§ Assignment
Of the records that follow, copy only the lines from the line containing "Click the gray S/C in Eclipse legend patch" to the line containing "The width and", both included, exactly as written.

§ Input for this task
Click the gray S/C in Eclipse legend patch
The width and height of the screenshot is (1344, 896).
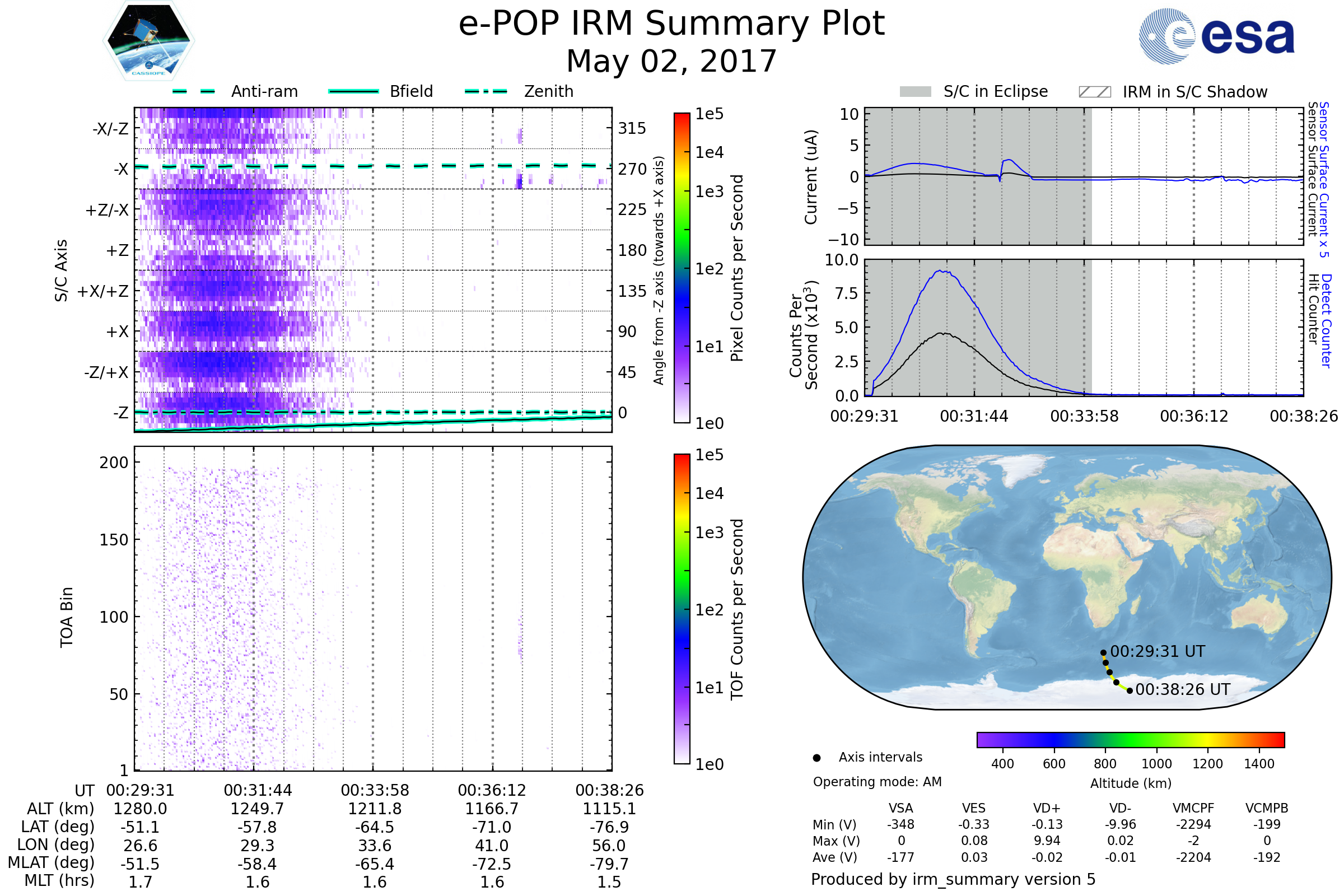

==

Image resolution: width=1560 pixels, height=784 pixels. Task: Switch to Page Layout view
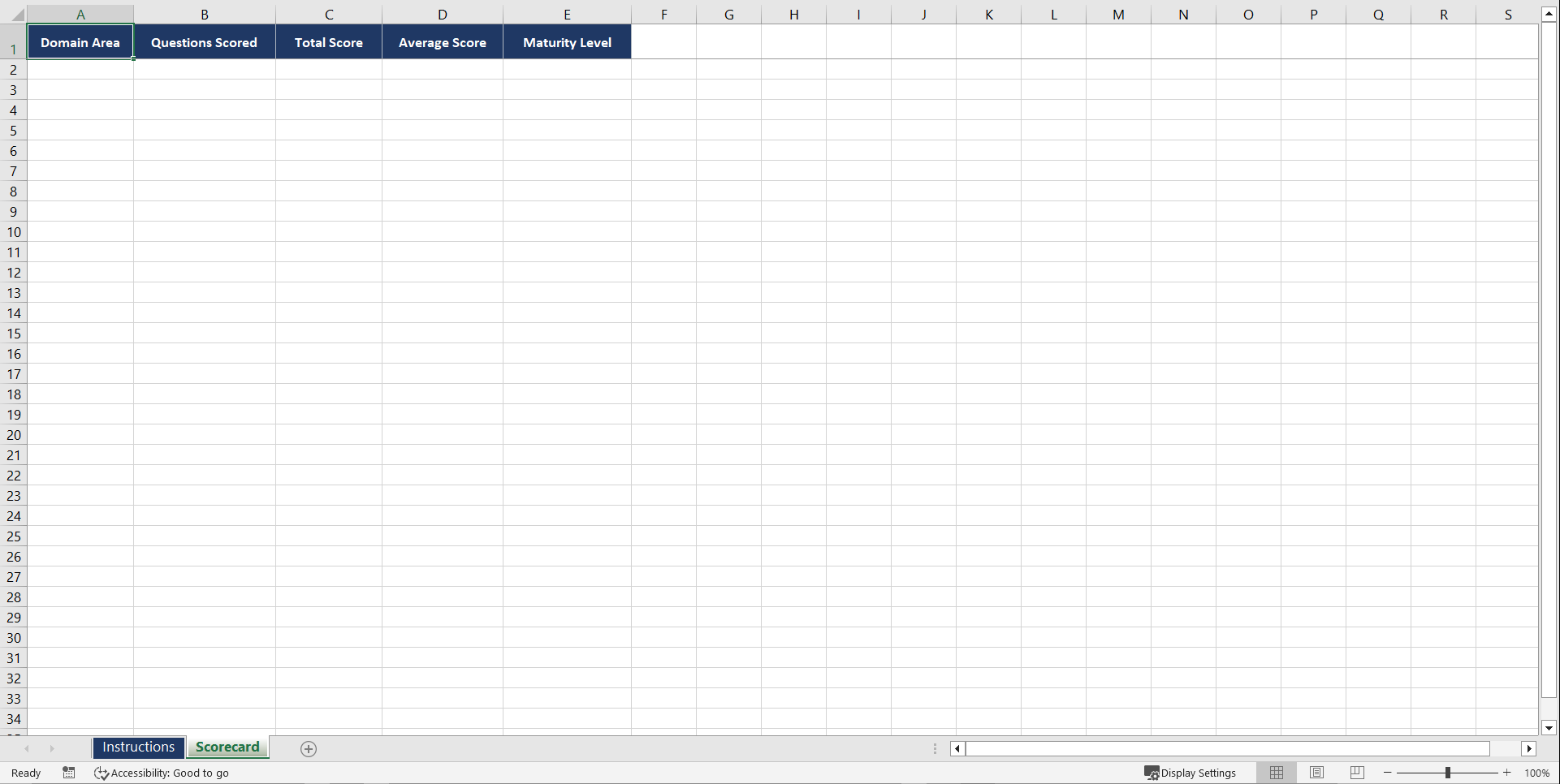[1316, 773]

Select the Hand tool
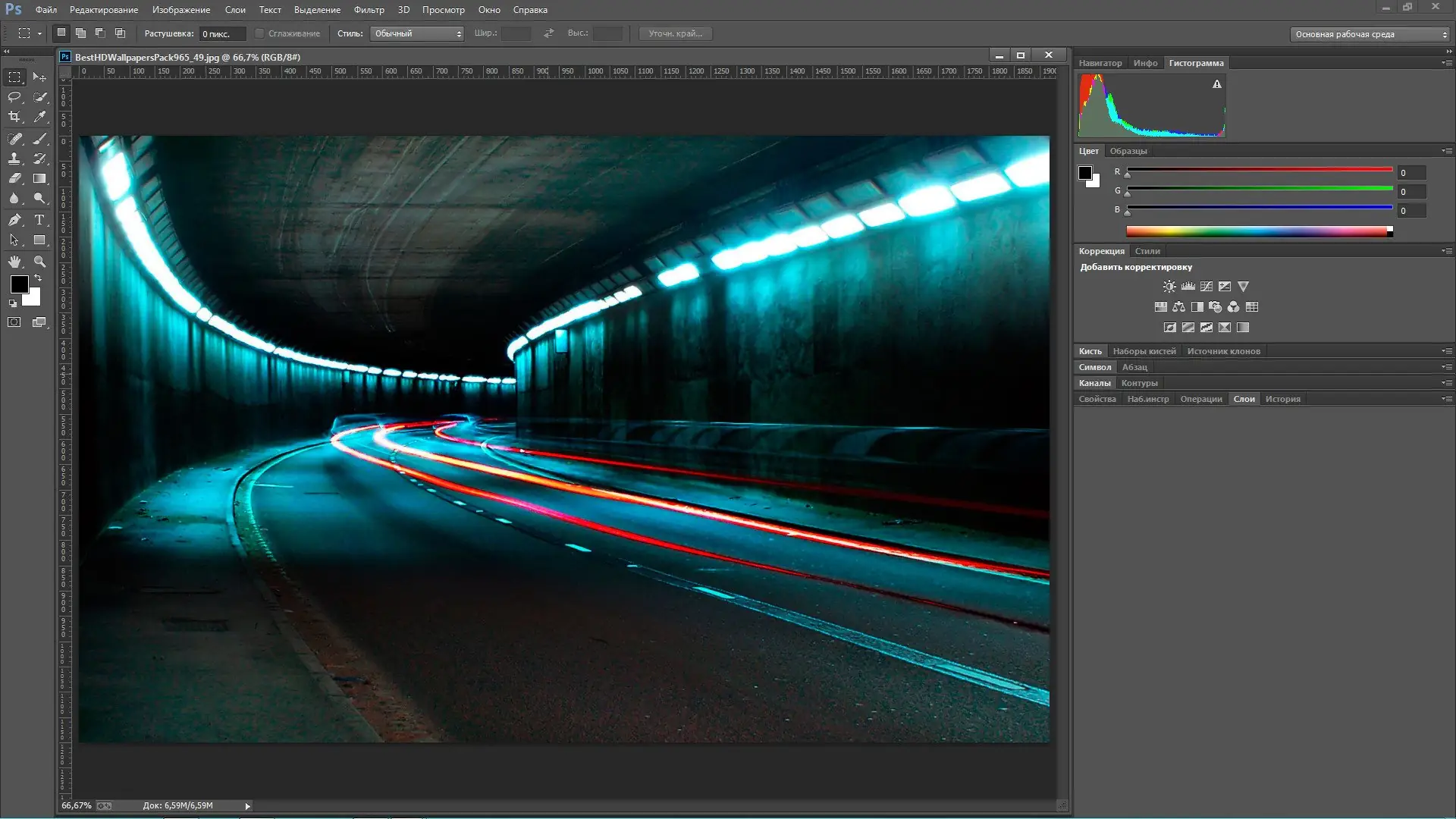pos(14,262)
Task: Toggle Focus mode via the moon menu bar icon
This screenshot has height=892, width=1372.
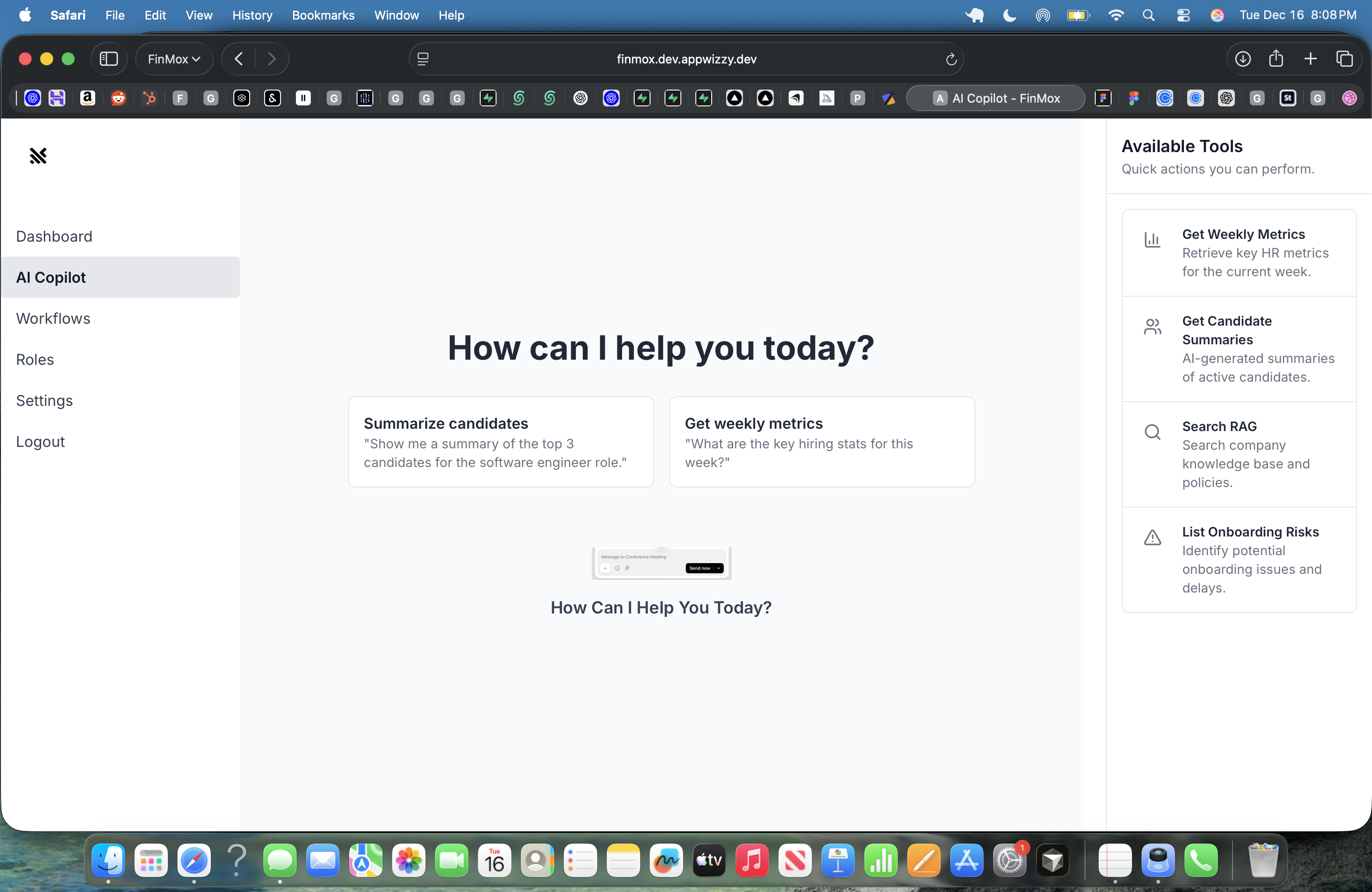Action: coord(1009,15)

§ Response box
Click the gray S/C in Eclipse legend patch
The width and height of the screenshot is (1344, 896).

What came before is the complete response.